What the task asks
From the entries below, please output exactly the lines starting at the one containing "Task: Click the Print button" and ending at the one containing "You are a computer-use agent. The width", both included.

Saved data entries
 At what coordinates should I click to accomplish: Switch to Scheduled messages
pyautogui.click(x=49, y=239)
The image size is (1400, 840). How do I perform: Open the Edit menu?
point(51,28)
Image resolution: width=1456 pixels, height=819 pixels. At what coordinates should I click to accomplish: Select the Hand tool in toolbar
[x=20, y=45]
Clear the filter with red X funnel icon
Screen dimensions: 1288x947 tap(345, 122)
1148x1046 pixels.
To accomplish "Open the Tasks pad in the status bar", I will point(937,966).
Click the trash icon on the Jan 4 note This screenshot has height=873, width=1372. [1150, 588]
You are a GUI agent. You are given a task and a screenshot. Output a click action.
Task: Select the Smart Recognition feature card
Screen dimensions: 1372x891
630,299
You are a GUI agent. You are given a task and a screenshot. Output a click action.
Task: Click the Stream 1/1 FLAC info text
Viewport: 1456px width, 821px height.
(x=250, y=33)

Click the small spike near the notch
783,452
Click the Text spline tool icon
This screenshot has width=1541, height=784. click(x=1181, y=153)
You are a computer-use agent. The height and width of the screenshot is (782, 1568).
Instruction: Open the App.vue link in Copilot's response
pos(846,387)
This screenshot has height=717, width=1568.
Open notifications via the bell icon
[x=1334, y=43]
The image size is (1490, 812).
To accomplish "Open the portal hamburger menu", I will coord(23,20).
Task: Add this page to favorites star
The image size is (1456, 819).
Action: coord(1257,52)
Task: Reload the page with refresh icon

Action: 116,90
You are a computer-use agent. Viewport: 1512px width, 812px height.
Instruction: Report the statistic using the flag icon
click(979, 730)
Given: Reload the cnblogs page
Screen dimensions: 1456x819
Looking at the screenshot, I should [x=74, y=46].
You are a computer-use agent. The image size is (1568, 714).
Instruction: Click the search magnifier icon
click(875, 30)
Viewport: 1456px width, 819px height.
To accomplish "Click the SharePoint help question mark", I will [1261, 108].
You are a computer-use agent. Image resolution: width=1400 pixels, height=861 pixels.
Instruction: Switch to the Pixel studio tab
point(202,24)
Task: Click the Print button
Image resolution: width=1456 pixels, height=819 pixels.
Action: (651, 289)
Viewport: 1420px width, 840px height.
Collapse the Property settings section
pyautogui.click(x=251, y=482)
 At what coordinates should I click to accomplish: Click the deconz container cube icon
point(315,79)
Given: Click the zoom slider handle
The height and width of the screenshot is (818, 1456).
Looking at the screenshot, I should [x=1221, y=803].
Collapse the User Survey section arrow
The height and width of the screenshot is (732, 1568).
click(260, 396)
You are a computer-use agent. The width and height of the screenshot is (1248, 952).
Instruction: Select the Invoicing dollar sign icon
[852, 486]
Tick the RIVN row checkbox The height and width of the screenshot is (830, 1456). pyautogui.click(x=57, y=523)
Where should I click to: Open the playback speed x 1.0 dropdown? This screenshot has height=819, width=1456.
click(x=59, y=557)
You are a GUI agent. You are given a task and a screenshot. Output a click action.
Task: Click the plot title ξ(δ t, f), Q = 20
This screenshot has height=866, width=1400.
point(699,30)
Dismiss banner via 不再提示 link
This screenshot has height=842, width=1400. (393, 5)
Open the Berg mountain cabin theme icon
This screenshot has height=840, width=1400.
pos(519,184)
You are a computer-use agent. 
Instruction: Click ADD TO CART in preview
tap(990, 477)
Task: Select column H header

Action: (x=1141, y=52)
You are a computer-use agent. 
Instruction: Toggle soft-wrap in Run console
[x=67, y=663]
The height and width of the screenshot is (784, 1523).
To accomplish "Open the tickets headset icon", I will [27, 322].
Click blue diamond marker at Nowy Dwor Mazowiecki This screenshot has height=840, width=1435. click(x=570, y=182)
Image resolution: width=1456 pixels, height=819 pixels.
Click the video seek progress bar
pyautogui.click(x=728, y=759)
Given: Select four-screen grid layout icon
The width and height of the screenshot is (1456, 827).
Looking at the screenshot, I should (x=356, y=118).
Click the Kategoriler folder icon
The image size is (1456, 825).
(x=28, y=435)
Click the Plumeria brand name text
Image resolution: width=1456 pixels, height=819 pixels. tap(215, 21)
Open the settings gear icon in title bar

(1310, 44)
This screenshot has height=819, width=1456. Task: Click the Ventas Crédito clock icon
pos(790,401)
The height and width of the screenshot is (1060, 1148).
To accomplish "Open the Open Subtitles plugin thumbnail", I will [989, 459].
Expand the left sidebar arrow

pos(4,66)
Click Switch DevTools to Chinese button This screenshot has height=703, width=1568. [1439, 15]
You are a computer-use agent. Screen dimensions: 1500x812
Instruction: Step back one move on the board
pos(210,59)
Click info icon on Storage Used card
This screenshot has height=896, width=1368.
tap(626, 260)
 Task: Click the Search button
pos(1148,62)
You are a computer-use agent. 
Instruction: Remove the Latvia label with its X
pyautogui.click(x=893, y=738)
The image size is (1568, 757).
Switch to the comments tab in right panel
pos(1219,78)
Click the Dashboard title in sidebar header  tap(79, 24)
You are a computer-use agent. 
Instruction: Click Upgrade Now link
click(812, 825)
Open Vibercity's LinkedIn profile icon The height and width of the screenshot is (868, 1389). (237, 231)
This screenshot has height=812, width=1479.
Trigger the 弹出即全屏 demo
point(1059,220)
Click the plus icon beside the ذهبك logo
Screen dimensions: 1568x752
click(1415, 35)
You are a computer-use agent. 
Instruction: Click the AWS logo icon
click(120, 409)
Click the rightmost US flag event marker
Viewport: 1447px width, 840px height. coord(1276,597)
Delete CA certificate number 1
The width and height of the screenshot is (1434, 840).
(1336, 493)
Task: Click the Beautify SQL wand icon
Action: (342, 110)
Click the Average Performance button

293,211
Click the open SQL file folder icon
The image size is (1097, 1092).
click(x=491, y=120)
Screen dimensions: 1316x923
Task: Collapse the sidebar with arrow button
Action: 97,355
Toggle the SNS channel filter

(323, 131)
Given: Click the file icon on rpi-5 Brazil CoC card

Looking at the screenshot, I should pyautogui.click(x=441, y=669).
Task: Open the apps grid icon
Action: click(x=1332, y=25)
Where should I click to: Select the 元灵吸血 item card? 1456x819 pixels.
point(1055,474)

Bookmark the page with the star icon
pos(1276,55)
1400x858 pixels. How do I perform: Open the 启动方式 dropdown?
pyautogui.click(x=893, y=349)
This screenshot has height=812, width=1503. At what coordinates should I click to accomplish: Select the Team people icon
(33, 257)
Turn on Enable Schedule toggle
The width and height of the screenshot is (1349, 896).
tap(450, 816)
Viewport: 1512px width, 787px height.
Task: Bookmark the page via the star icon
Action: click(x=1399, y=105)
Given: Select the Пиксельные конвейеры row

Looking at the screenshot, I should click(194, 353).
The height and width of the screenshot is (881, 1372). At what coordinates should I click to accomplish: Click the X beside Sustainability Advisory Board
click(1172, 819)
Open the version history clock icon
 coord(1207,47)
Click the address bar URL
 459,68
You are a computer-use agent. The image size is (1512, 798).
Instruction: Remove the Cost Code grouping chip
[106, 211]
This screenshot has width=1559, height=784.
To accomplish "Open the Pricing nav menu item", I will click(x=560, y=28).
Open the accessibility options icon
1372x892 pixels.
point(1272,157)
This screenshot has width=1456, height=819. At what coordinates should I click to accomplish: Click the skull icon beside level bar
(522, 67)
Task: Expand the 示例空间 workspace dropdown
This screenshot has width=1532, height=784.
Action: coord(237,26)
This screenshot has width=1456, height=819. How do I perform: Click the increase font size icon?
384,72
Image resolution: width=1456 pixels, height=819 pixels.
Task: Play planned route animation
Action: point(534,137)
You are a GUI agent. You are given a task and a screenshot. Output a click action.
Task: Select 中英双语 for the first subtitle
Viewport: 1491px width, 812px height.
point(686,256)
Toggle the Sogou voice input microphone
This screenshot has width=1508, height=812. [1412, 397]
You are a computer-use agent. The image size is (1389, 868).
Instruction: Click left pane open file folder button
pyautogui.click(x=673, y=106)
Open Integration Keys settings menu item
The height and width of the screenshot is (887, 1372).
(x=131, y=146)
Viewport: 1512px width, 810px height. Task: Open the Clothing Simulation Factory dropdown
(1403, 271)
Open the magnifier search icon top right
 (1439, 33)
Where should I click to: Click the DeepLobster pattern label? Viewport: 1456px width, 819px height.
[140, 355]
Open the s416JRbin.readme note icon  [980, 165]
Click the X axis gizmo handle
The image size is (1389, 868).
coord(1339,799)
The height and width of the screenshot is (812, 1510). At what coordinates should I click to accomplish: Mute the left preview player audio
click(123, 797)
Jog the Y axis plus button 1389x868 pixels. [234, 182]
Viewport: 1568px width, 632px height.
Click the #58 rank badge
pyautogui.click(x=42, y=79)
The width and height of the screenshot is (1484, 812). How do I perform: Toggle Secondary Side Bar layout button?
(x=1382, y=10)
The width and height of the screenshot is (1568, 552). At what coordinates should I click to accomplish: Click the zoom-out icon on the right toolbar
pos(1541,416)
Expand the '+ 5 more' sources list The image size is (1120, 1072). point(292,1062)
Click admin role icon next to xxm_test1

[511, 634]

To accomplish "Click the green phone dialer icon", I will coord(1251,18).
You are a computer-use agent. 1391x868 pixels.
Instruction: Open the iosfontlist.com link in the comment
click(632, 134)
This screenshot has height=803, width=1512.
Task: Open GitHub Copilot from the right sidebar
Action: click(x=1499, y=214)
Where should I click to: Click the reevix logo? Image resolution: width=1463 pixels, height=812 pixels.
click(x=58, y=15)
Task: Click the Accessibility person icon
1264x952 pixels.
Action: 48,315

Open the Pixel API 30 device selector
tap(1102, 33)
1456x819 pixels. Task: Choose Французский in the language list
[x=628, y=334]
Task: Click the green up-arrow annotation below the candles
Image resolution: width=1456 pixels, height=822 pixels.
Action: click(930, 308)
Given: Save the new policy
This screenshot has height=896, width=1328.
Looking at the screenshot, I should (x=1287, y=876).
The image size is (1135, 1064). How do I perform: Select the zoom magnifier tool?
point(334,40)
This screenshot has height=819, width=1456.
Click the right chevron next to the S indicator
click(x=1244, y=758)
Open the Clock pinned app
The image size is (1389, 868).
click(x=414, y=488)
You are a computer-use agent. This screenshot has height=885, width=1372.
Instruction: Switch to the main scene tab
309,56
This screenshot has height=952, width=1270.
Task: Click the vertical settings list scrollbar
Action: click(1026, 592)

Output of the task
Task: Click the Print button
Image resolution: width=1456 pixels, height=819 pixels.
Action: (651, 289)
Viewport: 1420px width, 840px height.
Collapse the Property settings section
pyautogui.click(x=251, y=482)
 At what coordinates should I click to accomplish: Click the deconz container cube icon
point(315,79)
Given: Click the zoom slider handle
The height and width of the screenshot is (818, 1456).
Looking at the screenshot, I should [x=1221, y=803].
Collapse the User Survey section arrow
The height and width of the screenshot is (732, 1568).
click(260, 396)
You are a computer-use agent. The width and height of the screenshot is (1248, 952).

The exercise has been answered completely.